Swine flu was not the only factor that aggravated investors, analysts said, as they were also uncomfortable about the preliminary results of the US government’s stress test to gauge the health of the nation’s 19 biggest banks.
Although the reports are due to be made public on May 4, the Bank of America and Citigroup have been told by regulators that they would probably need to raise more capital in the form of billions of dollars, raising concerns on the state of the financial sector there.
The KL Composite Index (KLCI) closed down 14.42 points, or 1.47%, to 965.70, its second consecutive day of loss. “The correction is healthy,” Jupiter Securities head of research Pong Teng Siew said.
Market turnover stood at 1.56 billion shares in trades worth RM1.3bil.
European markets also opened lower by an average 2% each in early trade.
On Bursa Malaysia yesterday, losers outnumbered gainers 558 to 135 as investors chose to pocket gains ahead of more uncertainties.

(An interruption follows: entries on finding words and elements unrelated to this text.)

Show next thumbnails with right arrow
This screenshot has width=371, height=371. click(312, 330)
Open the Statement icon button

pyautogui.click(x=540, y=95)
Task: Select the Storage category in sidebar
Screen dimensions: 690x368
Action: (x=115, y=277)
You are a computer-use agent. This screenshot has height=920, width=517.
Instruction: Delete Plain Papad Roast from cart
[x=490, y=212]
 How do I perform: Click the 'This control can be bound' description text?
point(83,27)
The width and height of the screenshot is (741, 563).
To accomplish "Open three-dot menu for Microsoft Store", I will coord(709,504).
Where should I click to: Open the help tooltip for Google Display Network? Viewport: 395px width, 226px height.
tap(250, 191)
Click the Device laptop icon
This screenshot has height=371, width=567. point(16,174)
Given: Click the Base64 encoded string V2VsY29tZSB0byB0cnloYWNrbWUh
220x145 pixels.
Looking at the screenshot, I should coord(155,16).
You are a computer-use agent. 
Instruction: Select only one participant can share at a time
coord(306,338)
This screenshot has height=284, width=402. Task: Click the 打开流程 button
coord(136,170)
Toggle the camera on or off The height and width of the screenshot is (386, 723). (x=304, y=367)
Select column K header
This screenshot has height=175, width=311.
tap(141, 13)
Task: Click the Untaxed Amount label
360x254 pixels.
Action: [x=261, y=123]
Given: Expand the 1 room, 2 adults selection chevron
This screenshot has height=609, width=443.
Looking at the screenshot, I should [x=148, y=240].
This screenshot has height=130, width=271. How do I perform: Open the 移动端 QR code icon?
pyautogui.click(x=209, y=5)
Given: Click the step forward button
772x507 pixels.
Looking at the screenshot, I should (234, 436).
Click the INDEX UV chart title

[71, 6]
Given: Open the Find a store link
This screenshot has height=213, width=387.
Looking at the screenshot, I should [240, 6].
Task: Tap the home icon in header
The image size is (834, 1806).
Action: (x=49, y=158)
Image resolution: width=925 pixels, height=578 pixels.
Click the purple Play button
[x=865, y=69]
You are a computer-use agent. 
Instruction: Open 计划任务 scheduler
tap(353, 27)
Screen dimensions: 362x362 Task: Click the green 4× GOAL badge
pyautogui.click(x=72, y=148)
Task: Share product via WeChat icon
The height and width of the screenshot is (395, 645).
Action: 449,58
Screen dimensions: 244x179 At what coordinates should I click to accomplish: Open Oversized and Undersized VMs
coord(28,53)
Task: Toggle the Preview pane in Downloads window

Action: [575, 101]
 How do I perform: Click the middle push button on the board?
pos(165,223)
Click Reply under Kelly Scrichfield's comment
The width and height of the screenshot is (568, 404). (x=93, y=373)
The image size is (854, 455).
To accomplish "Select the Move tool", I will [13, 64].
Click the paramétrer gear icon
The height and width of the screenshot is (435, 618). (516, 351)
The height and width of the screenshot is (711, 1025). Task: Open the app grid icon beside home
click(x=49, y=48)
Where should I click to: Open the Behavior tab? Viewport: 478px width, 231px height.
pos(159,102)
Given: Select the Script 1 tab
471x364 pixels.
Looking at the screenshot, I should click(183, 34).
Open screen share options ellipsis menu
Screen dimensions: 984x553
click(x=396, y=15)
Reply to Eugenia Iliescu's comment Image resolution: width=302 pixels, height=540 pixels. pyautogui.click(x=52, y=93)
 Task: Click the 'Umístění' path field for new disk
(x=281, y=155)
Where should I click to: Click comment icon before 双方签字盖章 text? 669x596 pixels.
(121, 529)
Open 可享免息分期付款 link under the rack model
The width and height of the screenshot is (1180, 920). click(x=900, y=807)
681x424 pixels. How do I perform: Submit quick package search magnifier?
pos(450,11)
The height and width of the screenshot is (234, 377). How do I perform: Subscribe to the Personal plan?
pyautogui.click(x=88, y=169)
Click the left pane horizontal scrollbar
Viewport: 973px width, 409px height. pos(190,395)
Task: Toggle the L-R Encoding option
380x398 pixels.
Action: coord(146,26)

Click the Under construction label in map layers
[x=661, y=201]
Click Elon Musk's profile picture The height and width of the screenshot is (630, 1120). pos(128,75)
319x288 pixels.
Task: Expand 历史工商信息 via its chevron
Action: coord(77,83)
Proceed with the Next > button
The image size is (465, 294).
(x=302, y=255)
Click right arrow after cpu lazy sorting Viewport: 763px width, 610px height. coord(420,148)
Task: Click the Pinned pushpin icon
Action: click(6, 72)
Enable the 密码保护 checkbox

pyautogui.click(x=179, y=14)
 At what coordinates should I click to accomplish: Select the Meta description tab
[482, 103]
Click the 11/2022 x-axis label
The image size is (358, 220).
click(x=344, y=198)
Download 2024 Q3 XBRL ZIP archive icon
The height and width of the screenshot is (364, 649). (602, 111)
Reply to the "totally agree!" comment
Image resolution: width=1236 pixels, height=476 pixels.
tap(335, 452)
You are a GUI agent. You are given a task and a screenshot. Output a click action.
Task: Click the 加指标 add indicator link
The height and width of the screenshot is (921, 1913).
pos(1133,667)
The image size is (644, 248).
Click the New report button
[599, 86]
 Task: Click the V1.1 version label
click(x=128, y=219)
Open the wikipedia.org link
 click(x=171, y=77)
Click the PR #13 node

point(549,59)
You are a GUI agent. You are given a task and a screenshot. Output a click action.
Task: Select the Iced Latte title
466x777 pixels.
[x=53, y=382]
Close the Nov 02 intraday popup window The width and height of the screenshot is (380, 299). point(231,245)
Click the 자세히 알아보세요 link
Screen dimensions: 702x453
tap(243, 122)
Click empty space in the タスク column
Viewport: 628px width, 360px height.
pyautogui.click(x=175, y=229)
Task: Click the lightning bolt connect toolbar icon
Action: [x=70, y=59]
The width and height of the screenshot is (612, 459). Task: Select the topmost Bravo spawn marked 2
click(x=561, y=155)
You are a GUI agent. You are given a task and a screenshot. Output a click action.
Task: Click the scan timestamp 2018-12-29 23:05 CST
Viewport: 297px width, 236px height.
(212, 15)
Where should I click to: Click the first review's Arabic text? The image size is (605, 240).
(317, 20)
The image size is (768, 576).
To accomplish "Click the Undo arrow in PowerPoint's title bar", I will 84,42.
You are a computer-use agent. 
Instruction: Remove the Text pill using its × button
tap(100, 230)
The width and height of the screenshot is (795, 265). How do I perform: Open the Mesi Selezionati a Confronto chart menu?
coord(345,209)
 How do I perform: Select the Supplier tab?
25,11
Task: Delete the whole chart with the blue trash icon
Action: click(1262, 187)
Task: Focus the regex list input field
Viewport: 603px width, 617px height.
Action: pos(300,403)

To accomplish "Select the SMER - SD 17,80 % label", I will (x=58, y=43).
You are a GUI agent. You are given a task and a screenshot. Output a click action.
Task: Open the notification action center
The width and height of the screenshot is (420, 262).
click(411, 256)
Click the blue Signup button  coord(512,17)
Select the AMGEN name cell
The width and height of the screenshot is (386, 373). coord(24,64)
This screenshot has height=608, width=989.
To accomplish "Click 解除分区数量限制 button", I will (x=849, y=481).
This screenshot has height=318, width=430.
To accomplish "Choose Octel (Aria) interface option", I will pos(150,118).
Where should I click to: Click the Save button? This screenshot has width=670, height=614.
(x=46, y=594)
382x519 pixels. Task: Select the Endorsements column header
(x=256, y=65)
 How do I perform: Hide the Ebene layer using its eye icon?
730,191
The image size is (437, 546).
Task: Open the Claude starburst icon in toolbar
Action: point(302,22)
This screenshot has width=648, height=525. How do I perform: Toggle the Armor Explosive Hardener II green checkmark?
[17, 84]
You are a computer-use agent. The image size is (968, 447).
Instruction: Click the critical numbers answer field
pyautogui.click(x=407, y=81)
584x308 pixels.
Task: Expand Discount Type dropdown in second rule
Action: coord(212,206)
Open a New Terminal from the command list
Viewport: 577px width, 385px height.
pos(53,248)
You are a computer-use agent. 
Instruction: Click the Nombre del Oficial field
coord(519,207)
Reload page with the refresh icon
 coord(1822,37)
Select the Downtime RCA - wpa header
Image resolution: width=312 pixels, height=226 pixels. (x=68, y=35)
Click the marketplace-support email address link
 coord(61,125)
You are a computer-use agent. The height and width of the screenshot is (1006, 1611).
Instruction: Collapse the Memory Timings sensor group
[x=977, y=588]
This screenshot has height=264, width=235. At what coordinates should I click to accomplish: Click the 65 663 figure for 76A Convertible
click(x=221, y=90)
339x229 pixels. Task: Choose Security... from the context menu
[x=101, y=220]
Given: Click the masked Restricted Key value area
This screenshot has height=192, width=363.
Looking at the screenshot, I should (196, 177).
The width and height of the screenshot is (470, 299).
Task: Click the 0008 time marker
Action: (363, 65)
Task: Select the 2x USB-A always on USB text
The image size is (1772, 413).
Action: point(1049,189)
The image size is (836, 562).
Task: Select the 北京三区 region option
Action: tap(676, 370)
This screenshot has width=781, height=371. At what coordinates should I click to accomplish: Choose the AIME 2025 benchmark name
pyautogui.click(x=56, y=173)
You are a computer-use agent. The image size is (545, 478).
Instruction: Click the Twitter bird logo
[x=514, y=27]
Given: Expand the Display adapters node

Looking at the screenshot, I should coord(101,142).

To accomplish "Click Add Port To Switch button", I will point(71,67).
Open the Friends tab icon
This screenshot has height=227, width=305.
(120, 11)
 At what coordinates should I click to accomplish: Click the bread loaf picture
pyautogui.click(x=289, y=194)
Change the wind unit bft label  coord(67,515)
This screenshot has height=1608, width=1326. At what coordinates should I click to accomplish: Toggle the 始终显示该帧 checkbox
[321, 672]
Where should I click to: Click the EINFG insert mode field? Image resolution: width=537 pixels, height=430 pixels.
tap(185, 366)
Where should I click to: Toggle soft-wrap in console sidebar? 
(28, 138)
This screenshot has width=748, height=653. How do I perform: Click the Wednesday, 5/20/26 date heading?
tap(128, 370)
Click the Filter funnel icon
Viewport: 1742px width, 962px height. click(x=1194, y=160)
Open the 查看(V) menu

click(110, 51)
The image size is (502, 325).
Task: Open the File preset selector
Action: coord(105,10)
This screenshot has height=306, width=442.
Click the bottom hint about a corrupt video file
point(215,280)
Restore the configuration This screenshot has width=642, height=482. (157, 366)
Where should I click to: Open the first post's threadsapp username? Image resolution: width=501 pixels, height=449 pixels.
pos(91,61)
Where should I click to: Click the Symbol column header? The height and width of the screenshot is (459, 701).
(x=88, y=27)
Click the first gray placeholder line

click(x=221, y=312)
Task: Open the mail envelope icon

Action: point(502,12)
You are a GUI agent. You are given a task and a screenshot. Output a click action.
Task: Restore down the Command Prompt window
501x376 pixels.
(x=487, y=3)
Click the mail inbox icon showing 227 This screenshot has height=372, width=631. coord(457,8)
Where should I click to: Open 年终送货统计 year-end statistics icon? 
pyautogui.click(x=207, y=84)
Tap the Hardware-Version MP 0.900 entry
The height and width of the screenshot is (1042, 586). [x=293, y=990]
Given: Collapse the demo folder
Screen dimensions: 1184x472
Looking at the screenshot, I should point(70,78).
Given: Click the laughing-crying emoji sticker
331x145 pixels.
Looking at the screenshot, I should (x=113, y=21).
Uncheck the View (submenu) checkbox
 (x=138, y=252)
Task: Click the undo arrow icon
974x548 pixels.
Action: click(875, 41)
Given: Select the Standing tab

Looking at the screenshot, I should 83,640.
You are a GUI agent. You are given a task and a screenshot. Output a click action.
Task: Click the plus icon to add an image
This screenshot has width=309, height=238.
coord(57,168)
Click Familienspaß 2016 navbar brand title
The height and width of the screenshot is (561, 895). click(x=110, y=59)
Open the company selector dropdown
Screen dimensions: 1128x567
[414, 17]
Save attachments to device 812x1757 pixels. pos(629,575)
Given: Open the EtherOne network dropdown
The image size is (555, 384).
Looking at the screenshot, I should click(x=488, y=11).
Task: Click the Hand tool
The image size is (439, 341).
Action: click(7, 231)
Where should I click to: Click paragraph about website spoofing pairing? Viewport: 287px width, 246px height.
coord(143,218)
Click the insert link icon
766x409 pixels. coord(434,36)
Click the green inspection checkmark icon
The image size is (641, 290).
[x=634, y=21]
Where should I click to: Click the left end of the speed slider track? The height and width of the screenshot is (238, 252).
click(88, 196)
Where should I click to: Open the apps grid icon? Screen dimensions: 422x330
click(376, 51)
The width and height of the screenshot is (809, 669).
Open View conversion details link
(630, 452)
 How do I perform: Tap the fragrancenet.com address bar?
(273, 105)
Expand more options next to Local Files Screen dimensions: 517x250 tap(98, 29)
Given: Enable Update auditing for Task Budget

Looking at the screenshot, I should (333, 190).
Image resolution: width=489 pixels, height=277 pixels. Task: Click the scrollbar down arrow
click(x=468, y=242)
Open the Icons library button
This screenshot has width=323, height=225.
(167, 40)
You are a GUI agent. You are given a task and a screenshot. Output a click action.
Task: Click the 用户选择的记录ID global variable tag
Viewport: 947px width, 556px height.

Top Glove Corp Bhd, the world’s largest glove producer, fell 15 sen to RM6 after jumping 65 sen a day earlier on anticipation that orders would accelerate with the flu outbreak.
Tourism-related stock Genting Bhd was the day’s top loser, shedding 26 sen to RM4.34 on concerns that the flu outbreak would hurt demand for its products.
Airlines stocks AirAsia Bhd and Malaysia Airlines were also down by 0.9% and 1.3% to RM1.13 and RM2.98 respectively, an extension of Monday’s slump as investors remained cautious on the demand for air travel.
Analysts said the correction was healthy as the KLCI had been on an uptrend for more than a month before this week, advancing a total of 154.88 points, or 18.5%, from its recent bottom of 836.51 on March 12.
Jupiter’s Pong expects the correction to stretch for one or two months, with small recoveries in between. “It could be ready for a second upswing, perhaps in the second half of the year, when domestic liquidity is accompanied by a possible influx of foreign inflow, which is necessary to sustain a market rally,” he said.
The fresh injection of foreign funds should be apparent during the period as the more developed economies were expected to see some kind of stabilisation by then, Pong added.
MIDF head of research Zulkifli Hamzah offered a differing view saying that Bursa was heading into the weak half of the 12-month cycle. “The May-to-September period has historically been a weak phase,” he said.
Elsewhere, key Asian markets also finished the day lower with Japan’s Nikkei 225 falling 2.67%, Hong Kong’s Hang Seng shedding 1.92% and Singapore’s Straits Times Index ending the day 0.69% lower.
In the currency market, the ringgit weakened the most in three weeks on speculation that the swine flu would prolong the global recession which would hurt demand for the ringgit, an emerging market asset.
At 5pm, the local unit declined against the US dollar at 3.6270/6320. Crude palm oil also fell RM25 to RM2,456 per tonne.